▶ _WORK TO DO_: Summarize the Northeast Corridor planning text in three sentences.
>> begin TEXT SECTION
The “Townwide Existing Conditions Report” is an overview and analysis of the Town’s existing conditions. The purpose of the report is to document existing conditions and serve as a baseline for future planning efforts. The Northeast Corridor DGEIS is intended to evaluate potential impacts as well as identify potential mitigation of those impacts.




Q15. How is the Town coordinating its plans for the Northeast Corridor with neighboring municipalities?


Adjacent municipalities are considered “Involved Agencies” for SEQRA purposes. Through the SEQRA process, the Town has been and will continue to notify adjacent municipalities of the Northeast Corridor efforts and seek feedback as the law provides. In addition, there are several intersections outside of the Northeast Corridor that will be appropriately evaluated through the traffic impact study.




Q16. Is the Striker Property considered public or non-public for planning purposes?


The Striker property, located at 98 Conklin Road, Pomona, NY 10970, is considered publicly owned for planning purposes.




Q17. Does multiple family housing promote the goal of racial and economic justice in land use planning?
>> end TEXT SECTION
>> begin DATA BLOCK
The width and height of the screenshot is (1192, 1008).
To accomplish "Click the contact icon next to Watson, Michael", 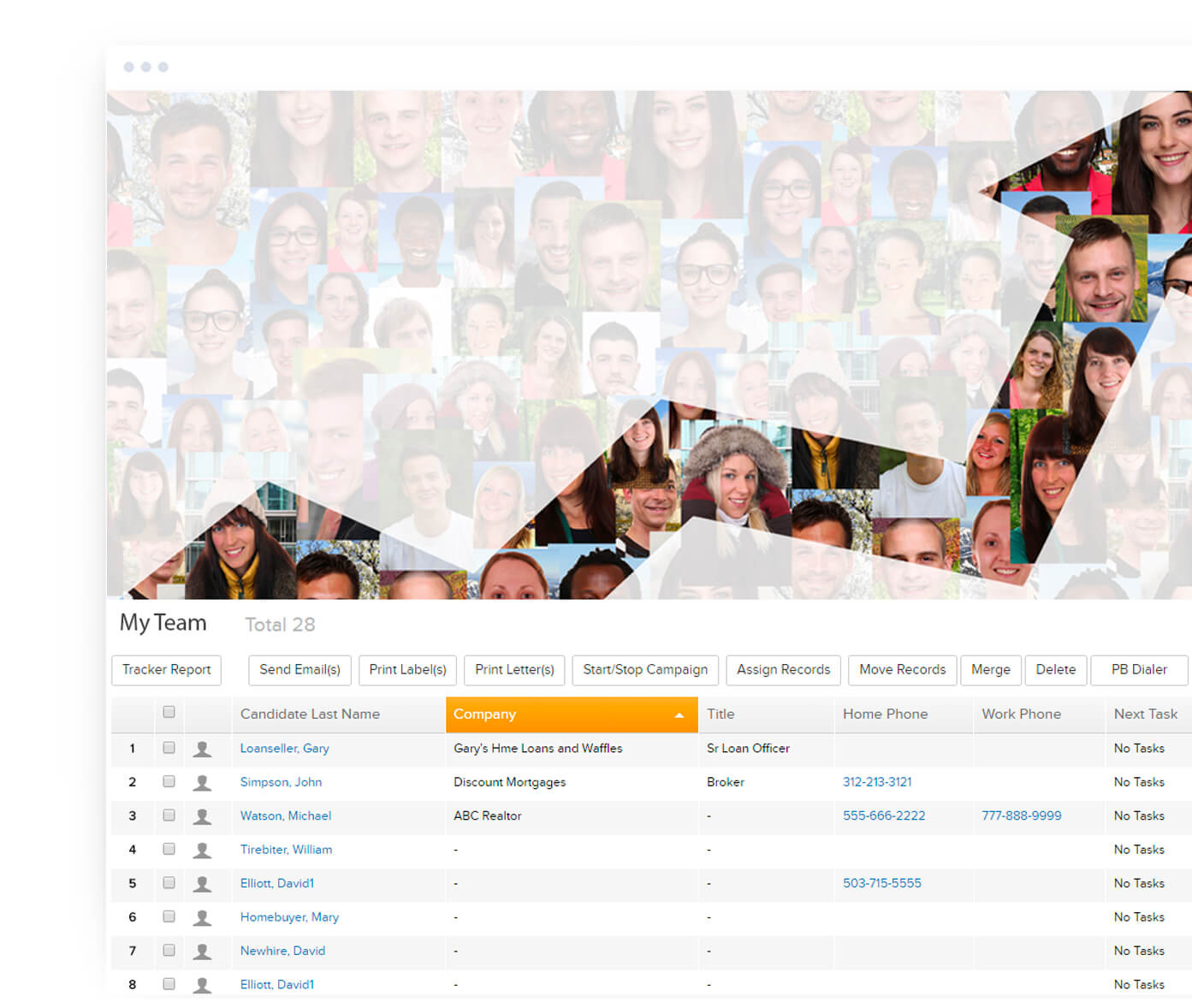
>> end DATA BLOCK
▶ _RESULT OF THIS EXERCISE_: The Townwide Existing Conditions Report documents the Town's existing conditions as a baseline for future planning, while the Northeast Corridor DGEIS is meant to evaluate potential impacts and identify ways to mitigate them. Adjacent municipalities are treated as "Involved Agencies" under SEQRA, so the Town notifies them of the Northeast Corridor efforts and seeks their feedback, and the traffic impact study will also evaluate several intersections outside the corridor. The Striker property at 98 Conklin Road in Pomona is considered publicly owned for planning purposes.